《消えた鉄道今昔》旧国鉄長野原線 長野原―太子 鉄鉱石輸送に活躍

上毛新聞
2016年7月21日

ㅤ旧国鉄長野原線の長野原駅と旧六合村(現中之条町)の太子(おおし)駅間(5・8キロ)は1971年、長野原―大前間の開通に伴い廃止された。
ㅤ六合村誌によると、群馬鉄山の鉄鉱石を輸送する民間の専用線として、45年に敷設された。勤労奉仕による突貫工事だった。
ㅤ52年に旧国鉄に編入され、54年から旅客営業を開始。途中に駅のない1駅区間で、通称「太子線」と呼ばれた。鉄山の操業中止後は旅客、貨物とも減少し、運転休止となった。

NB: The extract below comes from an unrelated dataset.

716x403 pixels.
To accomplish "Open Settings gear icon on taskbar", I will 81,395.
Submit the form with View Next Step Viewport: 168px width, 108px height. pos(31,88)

ㅤ長野原線は大前まで開通した際に吾妻線と、長野原駅は91年に長野原草津口駅とそれぞれ改称された。
ㅤ鉄道史学会員の原田雅純さん(66)=高崎市=は、太子駅でディーゼルカーを撮影した。長野原線の起点、渋川駅から48キロを示す標識が立つ。ㅤ構内には複数の線路があり、貨物輸送が盛んだったことがうかがえる。
ㅤ廃線跡は生活道路として利用され、橋梁(きょうりょう)やトンネルも残る。太子駅跡には鉄鉱石を貯蔵し、貨車に積み込むコンクリート製の施設「ホッパー」の一部がまだあり、当時をしのばせる。中之条町は同駅跡の整備を進めている。